How can you affect risk
Whilst much of the volatility of the markets cannot be predicted, how you act as an investor can influence risk.
If you left your money in cash and do nothing, you risk inflation eating away at the value of your wealth. Those who take a little risk, but not enough, may come up against a shortfall – the risk of failing to meet a long-term investment goal.
At the other end of the scale, investing too frequently and constantly acting on the news of the day, can lead to significant mistakes being made.
As US investor, business magnate, and philanthropist Warren Buffett once said: “We continue to make more money when snoring than when active.”
Ultimately, the more decisions you make, the bigger the chance of getting something wrong. Being patient, buying and then holding for the long-term, tends to work well. It also minimises the unavoidable transaction costs, the costs of buying and selling.
The role of emotion in investment
Before starting to build an investment portfolio, it is important that you understand your attitude to risk and can predict how you will react in certain situations.
Those with a high-risk portfolio are likely to experience drops in the value of their investments from time to time, but to reap the long-term rewards, it is vital that they hold their nerve. Some people will be happy to absorb these risks in exchange for the likelihood of higher returns, whereas others would be very unsettled by the news of their value falling.
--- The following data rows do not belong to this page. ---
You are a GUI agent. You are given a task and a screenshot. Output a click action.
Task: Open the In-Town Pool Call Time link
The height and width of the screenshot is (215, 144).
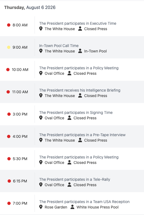(x=59, y=46)

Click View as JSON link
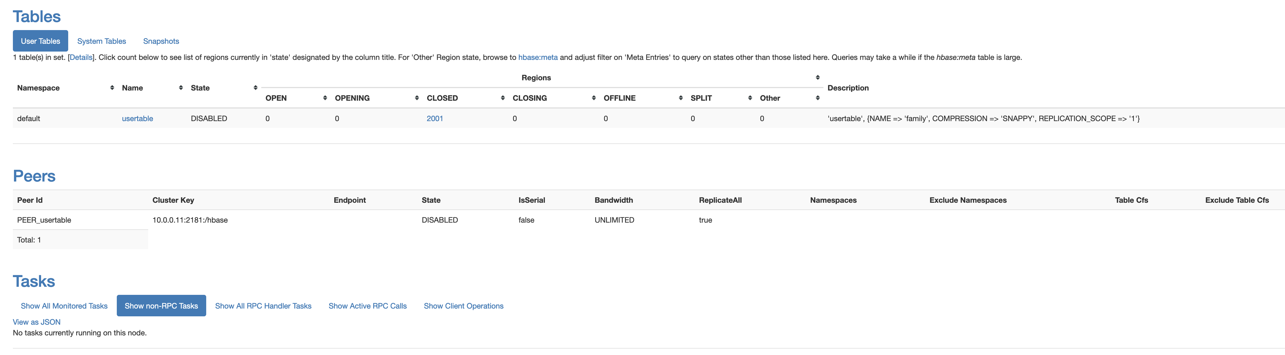pyautogui.click(x=36, y=322)
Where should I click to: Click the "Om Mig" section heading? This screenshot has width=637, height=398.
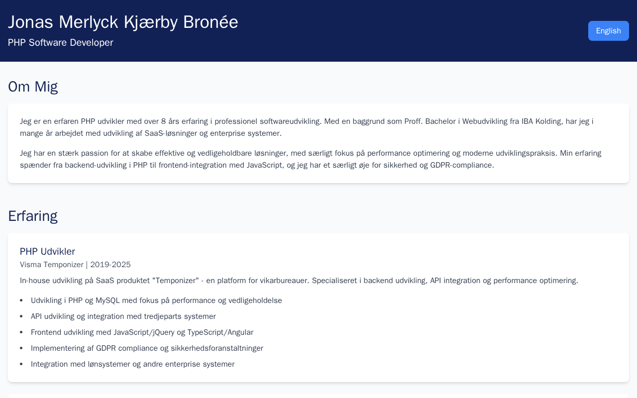[33, 87]
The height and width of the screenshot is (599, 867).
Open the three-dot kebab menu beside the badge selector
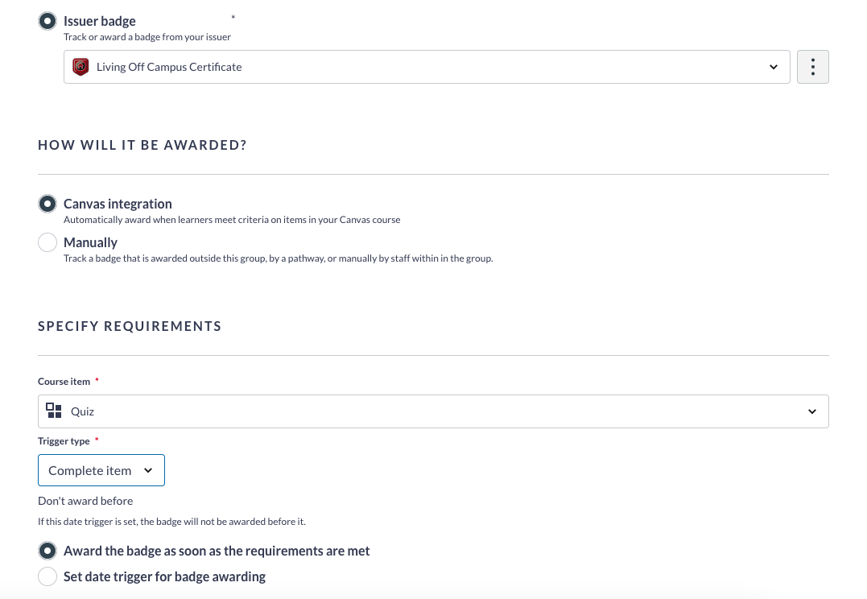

Furthermore, if you’re the sort of person who is cut out for high-risk investing, you’re likely to be disappointed with a low-risk portfolio that doesn’t give the opportunity to deliver the returns you want.
How accepting you are of higher risks is not just down to your character; the source of the money you are planning to invest can be another factor. For example, if your investment is funded by your life savings, you might be more protective of this money than if it came from a windfall you didn’t expect to receive in the first place.
Keeping appropriate levels of cash in reserve will avoid you having to cut-short a long-term investment plan and may also allow you to feel more comfortable about the volatility of your longer-term investments.